The first payday under the black flag of the Nova Empire changed everything. As the labor shifts ended, the Elder Races gathered at the BSMG kiosks to receive their wages. There were no paper ledgers or empty promises of protection; instead, the workers were handed heavy, gleaming gold coins. To the Novanians, these were simply Credits, the standard currency of their interstellar realm. To the refugees, they were a shock.
Brouver Hoog and his fellow dwarves huddled over their haul, biting the metal and weighing the coins in their calloused palms. The purity of the gold was staggering, far beyond anything minted in the south. "By the ancestors," Brouver muttered, staring at the embossed dragon. "If these Credits ever reached the southern markets, the crowns of Novigrad would be dethroned overnight. This single coin is worth more than a human lord's treasury."
While the dwarves obsessed over the gold, the Aen Seidhe were discovering a new form of lethality. On their hunts through the tundra, they had been introduced to conventional firearms. To an elf who had spent centuries perfecting the silent draw of a bow, the weapon was a revelation. It fired something called bullets—small, leaden teeth propelled by controlled explosions. It was loud, lacking the elegance of elven craftsmanship, but its utility was undeniable. It could strike with the force of a bolt from the sky and fire so rapidly that it could easily replace the sword in close-quarters combat.
In the warmth of the hydroponic domes, the Halflings were experiencing a life they had never thought possible. In the Nova Empire, farmers were not seen as lowly peasants, but were treated as the backbone of a nation. The Novanians provided them with advanced agricultural tools and, in return, fed them incredibly healthy and delicious food. For a people who valued the hearth and the harvest above all else, being treated with such respect and being given the finest meals the Empire could provide was a dream they never wanted to wake from.
Meanwhile, in the hum of the factories, the Gnomes were undergoing a crisis of understanding. For generations, they had believed that great feats were only possible through the manipulation of Chaos—the wild magic used by mages. But the Novanian technology was different.
"There is no magic here," a Gnomish worker whispered, watching a circuit board come to life. "It is not powered by Chaos, but by Order. Every gear, every wire, and every spark follows a perfect, logical law. And yet, it achieves the same results as the highest sorcery—perhaps even better."

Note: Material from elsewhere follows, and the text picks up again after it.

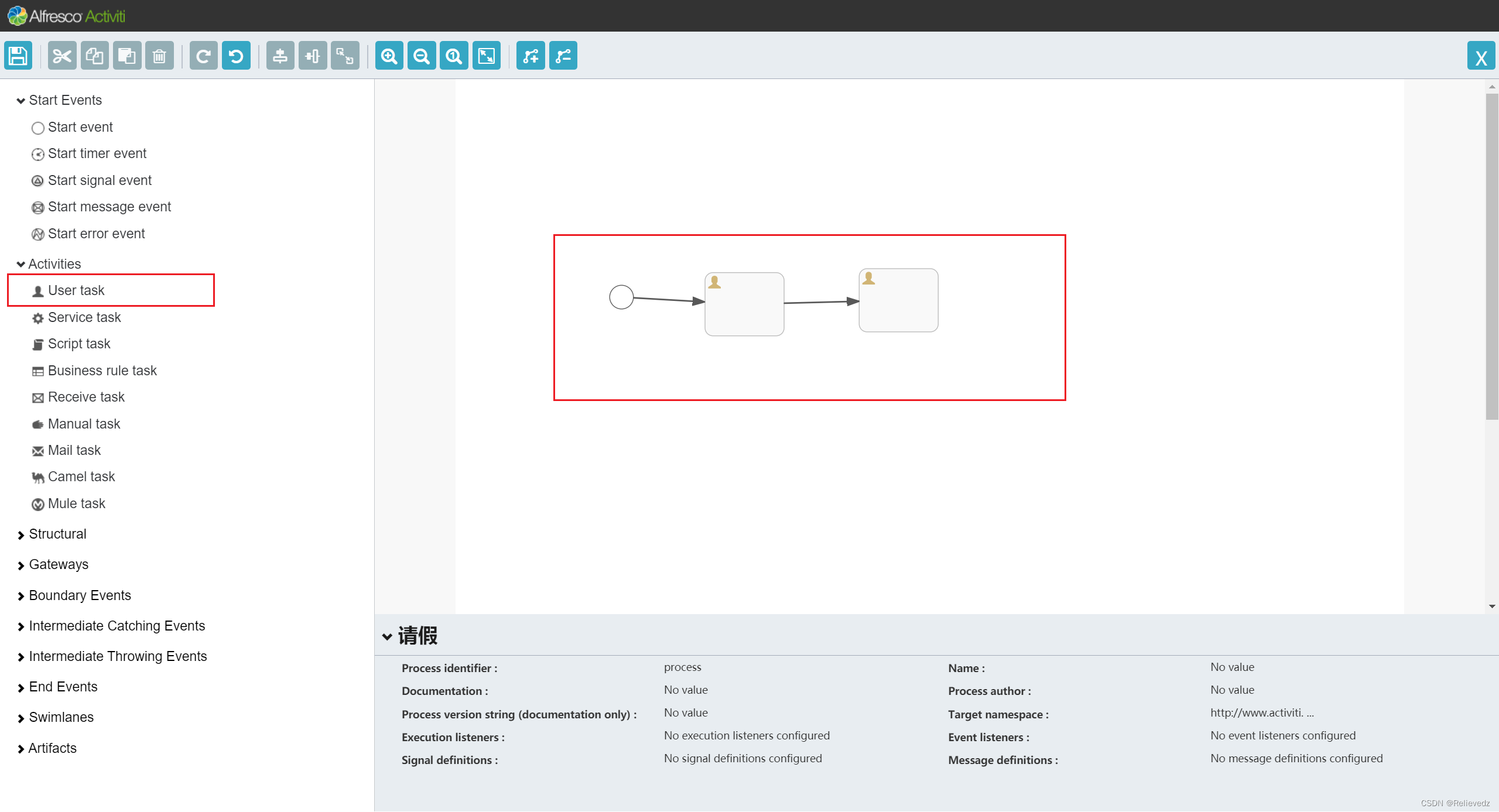Collapse the Start Events group
This screenshot has width=1499, height=812.
(21, 101)
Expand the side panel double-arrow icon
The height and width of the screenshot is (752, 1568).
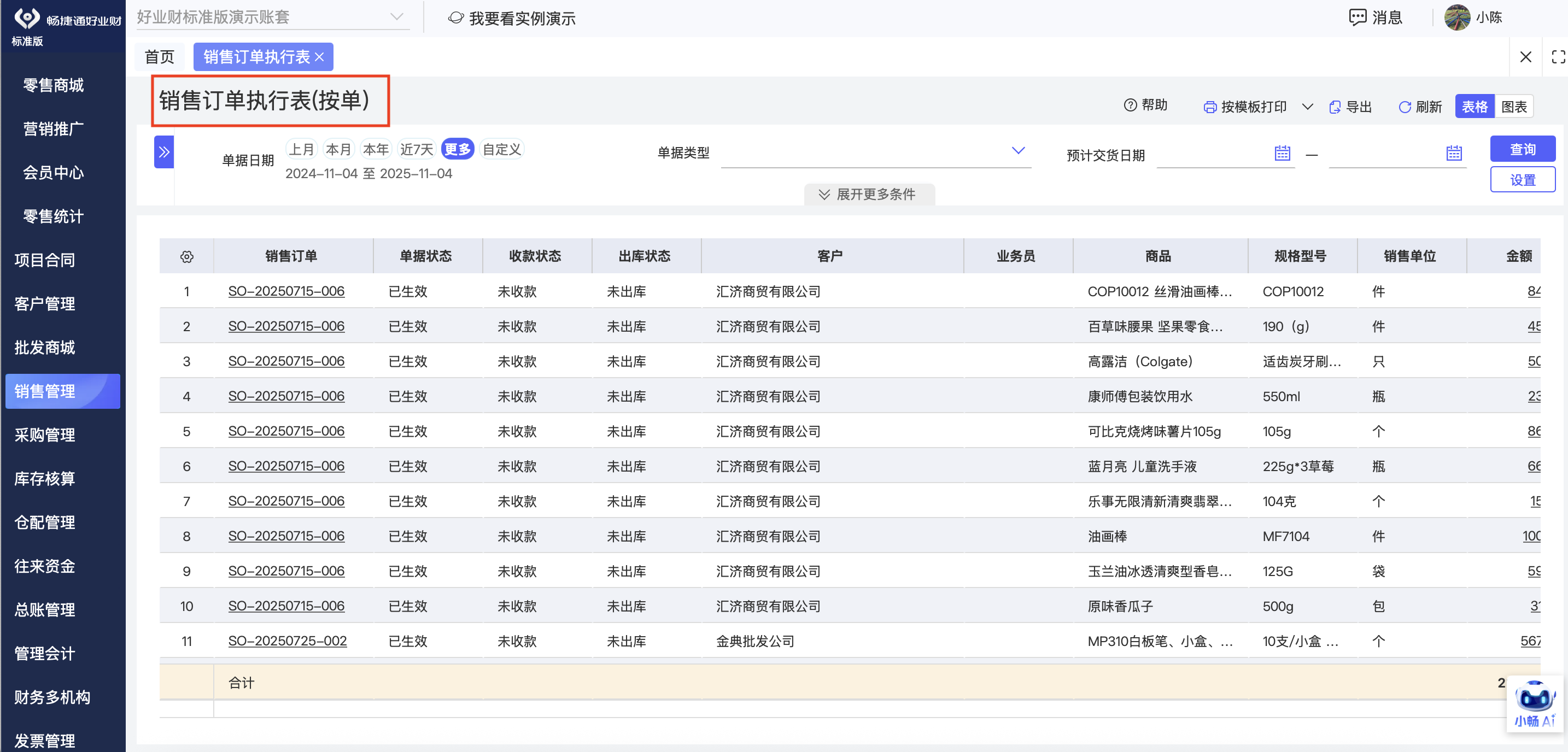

As the Elder Races settled into their roles, the fear of the "star-men" began to fade, replaced by a deep curiosity for a civilization that built its world on logic, gold, and lead.
******
The trial period reached its conclusion under the cold, blue sun of the North. For many among the Elder Races, the weeks of labor, discipline, and absolute adherence to the Guild's protocols had borne fruit. In a massive, sterile hall within the primary command spire, the first large group of Dwarves, Elves, Gnomes, and Halflings stood before the medical kiosks. They were no longer mere refugees or "local assets." By the decree of Emperor Shaun III Lanchester, they had earned their merit.
They were now Novanians.
One by one, they stepped forward to receive the nanobot shot. As the silver fluid hissed into their veins, the transformation was near-instantaneous. The microscopic machines flooded their systems, stitching themselves into their muscle fibers and nervous systems. The Halflings felt a surge of vitality that warded off the biting mountain chill; the Dwarves felt their already dense bones reinforce with metallic durability; and the Elven hunters felt their senses sharpen to a preternatural edge.
However, there were those who stood apart. The Aen Saevherne, the Sages of the Elves, remained at the back of the hall, their eyes glowing with a faint, natural amber light. They were not given the nanobot shots, nor did they ask for them. To those who possessed the Source, the nanobots were a disruption—a physical static that interfered with the delicate weaving of magic spells. The Sages did not mind being bypassed; they looked upon the technology as a clever crutch for the masses. In their view, the nanobots were a means to power the weak, whereas the truly strong—those who could tap into the primal forces of the world—had no need for silver blood.
What truly fascinated the Aen Saevherne, however, was not the technology itself, but the people who created it. As they watched the human administrators and engineers move through the city, the Sages realized something profound and unsettling. These humans from the stars were entirely devoid of chaotic energies.
"There is a silence in them," one Sage whispered to Filavandrel. "A hollow space where the Power should be. They do not tap into the Ley Lines; they do not draw from the elements. There will never be a Mage born from among their kind."
This realization explained the frantic, brilliant complexity of their civilization. Because they lacked the innate ability to bend reality through Chaos, they had been forced to master Order. They used the nanobot shots not just for health, but to artificially manufacture the physical and psychic powers that their biology lacked. They had replaced the erratic miracles of magic with the predictable, cold perfection of science.
As the newly christened Novanian citizens flexed their enhanced limbs, the Sages looked on with a mixture of respect and dread. The Nova Empire had achieved through steel and logic what the Sorcerers of the South had spent millennia failing to do with spells: they had made every man a master of his own body.